Consider who is invited and who is not in the room when planning events.
Proactively work with diverse communities to reach patients where they are at.
Payers/Insurance
Expand telemedicine access
Improve coverage of off label treatments
Improve access to whole genome sequencing
Reminders for LGBTQIA+ Rare Disease Community Members
Understand yourself and your intersectionality. Get to know your mind, body, and spirit, keeping in mind that you are the expert of you. Take up space and embrace yourself; hold your power.
Set boundaries to take care of yourself. Remember that you cannot take care of anyone else without taking care of yourself first.
Build intergenerational and cross-community relationships.
You are strong and resilient. Put it into action.
Reminders for Allies
Support organizations that build networks, fund research, and provide emotional support to patient communities.
Understand that being 2SLGBTQIA+ and being rare, ultra-rare, and/or undiagnosed are all natural variations of being human.

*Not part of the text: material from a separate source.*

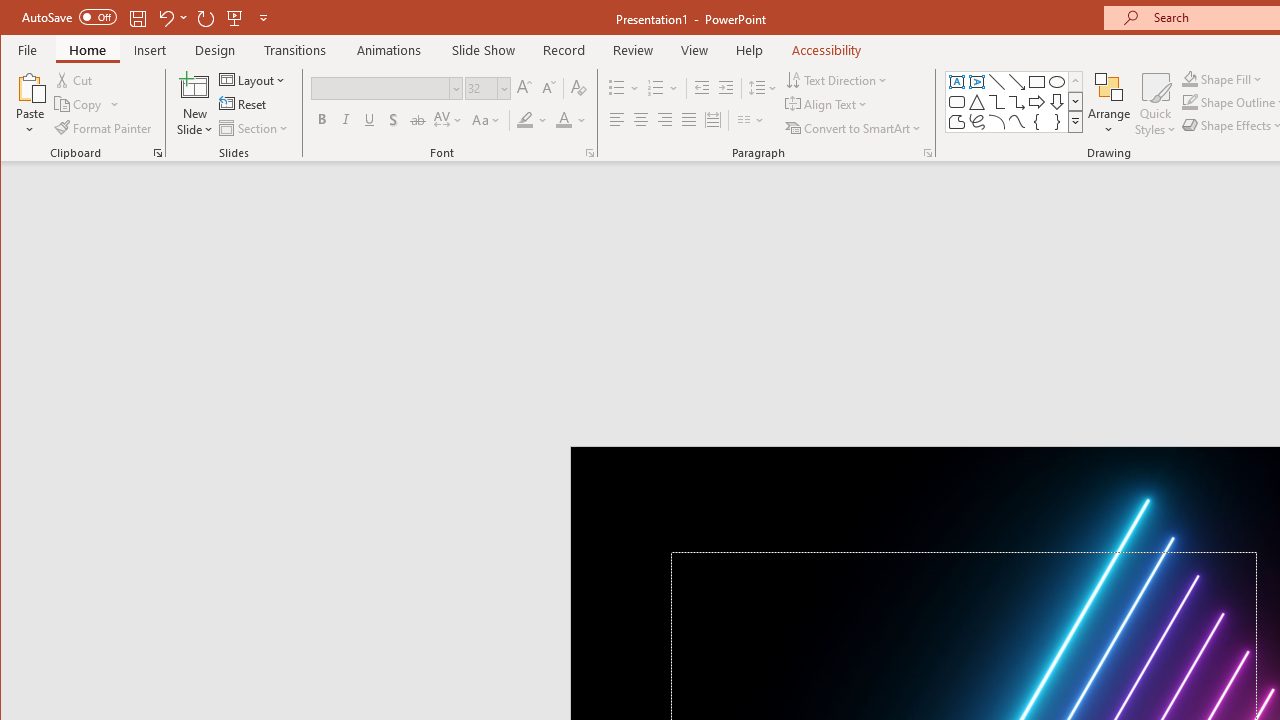 The image size is (1280, 720). I want to click on Vertical Text Box, so click(976, 82).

Health equity means every identity, every story, every single time.
Conclusion
As a 2SLGBTQIA+ rare disease community, we have identified numerous needs across all aspects of our lives that impact our ability to survive and thrive. We ask all stakeholders of the rare disease ecosystem to reduce burden on patients and families by practicing allyship every day. This can look like learning from 2SLGBTQIA+ rare disease community members and sharing our resources, taking action on community priorities you are involved with in the rare disease space, supporting community-led initiatives with your time, donations, and/or voice, or even creative collaboration with community leaders to push forward our most urgent initiatives. Together, we are building a stronger rare disease community and invite you to join us in being the change we need to save and improve quality of life for 2SLGBTQIA+ rare disease patients and families.